In an interview with David Remnick, Putin’s spokesman sneeringly moved between the two topics.  Peskov first declared that “We have special services, and we have all the data about [election monitoring] N.G.O.s being sponsored by foreign states.”  When Remnick pressed the Kremlin spokesman on Putin’s reaction to Western pressure, he responded:

A smile returned to the spokesman’s lips. “Actually, I was coming here in the car listening to the radio,” he said. “Do you know what was the first item on the news? The State Department of the United States expressed its gravest concern about the policy in Russia toward gays!” Peskov was referring to proposed legislation in St. Petersburg that would prohibit “propaganda of sodomy, lesbianism, bisexuality, and transgenderism to minors.” He was in stitches now. “I thought, What is the State Department of the United States doing? With their national debt! With their collapsing economy! With a leak of industry in the country because everything is in a financial bubble! With a nightmare in Afghanistan! With a nightmare in Iraq! With a nightmare in the global economy! And they have a deep concern about gays in Russia. Ha! Ha! So I was really in a very good mood because of this!

In Putin’s Russia, LGBT activism represents one strand of the broader democratic civil society struggling to break through the political tundra.  In these responses, we see how Peskov’s homophobic joking slurs American concerns about the state of democracy in Russia, while United Russia’s bill explicitly circumscribes the citizenship of LGBT Russians.

Therein lies the significance of recent U.N. and U.S. moves to guarantee the fundamental human rights of lesbians, gay men, bisexuals, and transgender people.  Those efforts build upon the political labor of LGBT people and their allies around the world over the past two decades, from grassroots activists to judges, NGOs, and diplomats in both the Global South and North.  More specifically, from the constitutional guarantees banning discrimination in post-apartheid South Africa to marriage equality in Argentina to new protections for LGBT rights in Nepal, a consensus has emerged in the liberal democratic world that LGBT rights are indeed human rights.

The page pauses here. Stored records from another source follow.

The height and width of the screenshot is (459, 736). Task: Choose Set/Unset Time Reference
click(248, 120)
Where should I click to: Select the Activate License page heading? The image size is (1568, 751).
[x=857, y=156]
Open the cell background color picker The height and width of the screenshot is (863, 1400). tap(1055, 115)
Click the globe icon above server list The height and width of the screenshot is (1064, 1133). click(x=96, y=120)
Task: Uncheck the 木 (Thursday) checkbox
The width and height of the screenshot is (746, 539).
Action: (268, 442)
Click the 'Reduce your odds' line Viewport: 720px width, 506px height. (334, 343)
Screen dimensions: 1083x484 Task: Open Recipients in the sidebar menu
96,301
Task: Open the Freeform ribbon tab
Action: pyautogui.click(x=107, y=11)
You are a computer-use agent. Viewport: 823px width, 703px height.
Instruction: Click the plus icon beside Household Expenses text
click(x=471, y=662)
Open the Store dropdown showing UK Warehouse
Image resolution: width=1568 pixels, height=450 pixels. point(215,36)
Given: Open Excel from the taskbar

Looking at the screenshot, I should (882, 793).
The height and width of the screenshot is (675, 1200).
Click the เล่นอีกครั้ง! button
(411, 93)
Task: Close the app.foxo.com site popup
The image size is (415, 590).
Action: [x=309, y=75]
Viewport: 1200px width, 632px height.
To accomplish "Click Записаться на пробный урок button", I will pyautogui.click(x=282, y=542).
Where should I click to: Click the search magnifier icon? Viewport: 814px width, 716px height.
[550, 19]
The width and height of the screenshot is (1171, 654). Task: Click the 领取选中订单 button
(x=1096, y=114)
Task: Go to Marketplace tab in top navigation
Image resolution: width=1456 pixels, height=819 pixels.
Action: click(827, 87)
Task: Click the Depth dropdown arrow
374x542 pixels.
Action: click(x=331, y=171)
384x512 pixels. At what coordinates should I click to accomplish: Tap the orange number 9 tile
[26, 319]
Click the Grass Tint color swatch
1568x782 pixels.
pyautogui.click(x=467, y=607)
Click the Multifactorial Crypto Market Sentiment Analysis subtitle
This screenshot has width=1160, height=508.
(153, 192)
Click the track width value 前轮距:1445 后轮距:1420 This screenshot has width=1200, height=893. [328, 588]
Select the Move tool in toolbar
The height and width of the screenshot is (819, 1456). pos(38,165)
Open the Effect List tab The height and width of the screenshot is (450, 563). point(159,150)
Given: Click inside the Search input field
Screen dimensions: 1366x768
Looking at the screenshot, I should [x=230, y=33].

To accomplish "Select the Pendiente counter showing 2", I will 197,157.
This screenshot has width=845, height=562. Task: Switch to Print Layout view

In turn, the most egregious abuses — from Russia to the executions of LGBT people in Iran and Saudi Arabia to the proposed “kill-the-gays” bill in Uganda — take place in societies where democratic governance is either severely compromised or  non-existent, and where LGBT people serve as scapegoats for autocratic regimes.  Indeed, the recent Ugandan situation (where American evangelicals — some of whom are no doubt supporting Governor Perry’s presidential bid — have lobbied Kampala to impose the death penalty for homosexuality appears to have particularly galvanized the U.S. and the U.N. to develop best practices for supporting the human rights of LGBT around the globe.  Nonetheless, although Washington and Geneva are playing catch up with the rest of the liberal democratic world, the grand significance of recent U.S. and U.N. moves is that these two critical players in international human rights now acede to the emerging consensus that liberal democratic governance and institutionalized homophobia and transphobia are structurally incompatible.